◆ Предложенный отрывок:
«В деревне я наслаждалась полной свободой, — говорит Катя Сушкова. — Сашенька (Верещагина. — В.А.) и я по нескольку раз в день ездили и ходили друг ж другу, каждый день выдумывали разные parties de plaisir: катанья, кавалькады, богомолья… По воскресеньям мы езжали к обедне в Средниково и оставались на целый день у Столыпиной. Вчуже отрадно было видеть, как старушка Арсеньева боготворила внука своего Лермонтова: не нахвалится, бывало, не налюбуется на него… Сашенька и я — мы обращались с Лермонтовым как с мальчиком, хотя и отдавали полную справедливость его уму. Такое обращение бесило его до крайности: он домогался попасть в юноши в наших глазах, декламировал нам Пушкина, Ламартина и был неразлучен с огромным Байроном. Бродит, бывало, по тенистым аллеям и притворяется углубленным в размышления, хотя ни малейшее наше движение не ускользало от его зоркого взгляда. Как любил он под вечерок пускаться с нами в самые сентиментальные суждения! А мы, чтоб подразнить его, в ответ подадим ему волан или веревочку, уверяя, что по его летам ему свойственнее прыгать и скакать, чем прикидываться непонятым и неоцененным снимком с первейших поэтов».

◆ Задание: Напишите продолжение отрывка о юном Лермонтове в деревне, начав сразу после его последней фразы. Материал никак не связан с этим отрывком.

◆ Имеющиеся данные:
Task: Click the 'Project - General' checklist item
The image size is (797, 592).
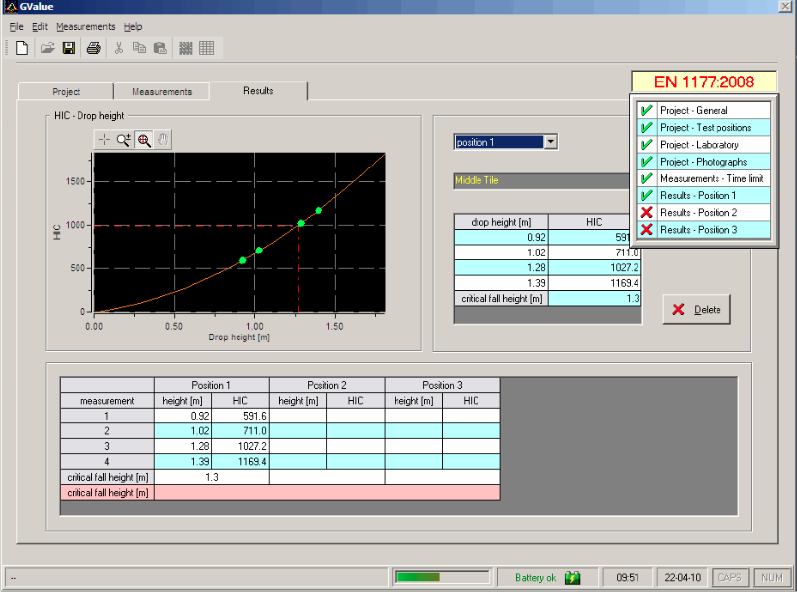Action: pyautogui.click(x=693, y=110)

◆ Ожидаемый ответ:
В отпор, вероятно, подобным насмешкам, Лермонтов написал в альбоме Кате Сушковой известные прекрасные стихи:
Но Сушкова по-прежнему видела в нем только полуребенка и продолжала потешаться над ним.
«Еще более посмеивались мы над ним в том, — говорит она, — что он не только был наразборчив в пище, но никогда не знал, что ел: телятину или свинину, дичь или барашка. Мы говорили, что, пожалуй, он со временем, как Сатурн, будет глотать булыжник. Наши насмешки выводили его из терпения, он спорил с нами почти до слез, стараясь убедить нас в утонченности своего гастрономического вкуса. Мы побились об заклад, что уличим его в противном на деле. И в тот же самый день, после долгой прогулки верхом, велели мы напечь к чаю булочек — с опилками! И что же? Мы вернулись домой утомленные, разгоряченные, голодные, с жадностью принялись за чай, а наш-то гастроном Мишель, не поморщась, проглотил одну булочку, принялся за другую и уже придвинул к себе третью; но Сашенька и я — мы остановили его за руку, показывая в то же время на неудобоваримую для желудка начинку… Тут не на шутку взбесился он, убежал от нас и не только не говорил с нами ни слова, но даже не показывался несколько дней, притворившись больным».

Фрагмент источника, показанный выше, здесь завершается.